Bridgeman notes a correction in the language that did not originally appear when the overture was posted on PC-Biz. (The current posting should be up-to-date.)

“On behalf of the committee, I move the approval of 10-03 as amended.”

Question from REC Zampella: Again suggesting that this motion is out of order according to Roberts Rules of Order, which say that a motion cannot contravene an organization’s constitution. (If you read Tuesday’s liveblog, you will remember that Zampella made this point there, and it was rejected.)

Stated Clerk: Let’s consult the Advisory Committee of the Constiutution (ACC).

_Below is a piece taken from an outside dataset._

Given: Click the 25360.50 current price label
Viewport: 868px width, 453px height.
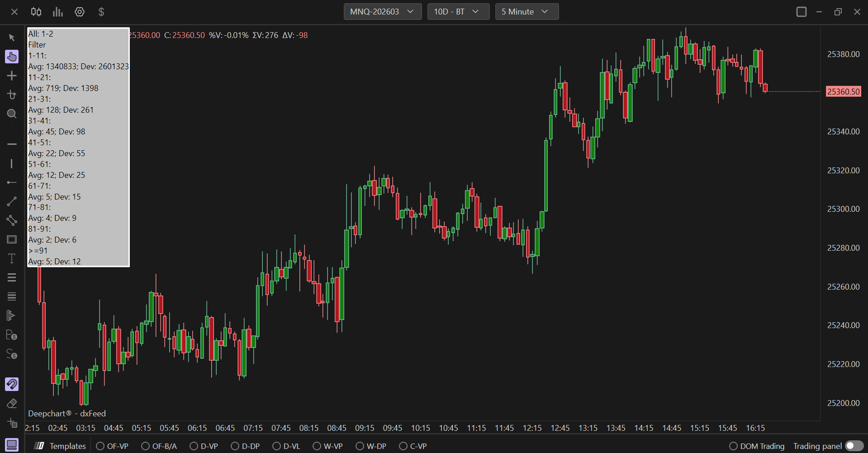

ACC says it’s actually in order to bring a motion that is in conflict, it is up to the council to resolve the tension.

Stated Clerk: Mr Moderator, I suggest you follow the recommendation of the ACC.

Zampella: I challenge the ruling, not based on constitutionality, but because it is out of order.

Challenging the ruling requires a vote. The question is, do you wish you sustain the motion.

When Moderator Rada says, “Do you understand what you are voting on?” There are no’s and laughter.

Rada says, Based on the advice of the ACC and the Stated Clerk, I am declaring this item in order. You now have the opportunity to disagree with me and declare it out of order.

Question from Commissioner: is this a simple majority or 2/3rds vote?

Simple majority.

Question: If the committee got a ruling from the ACC that this is unconstitutional, why is the ACC’s interpretation today different?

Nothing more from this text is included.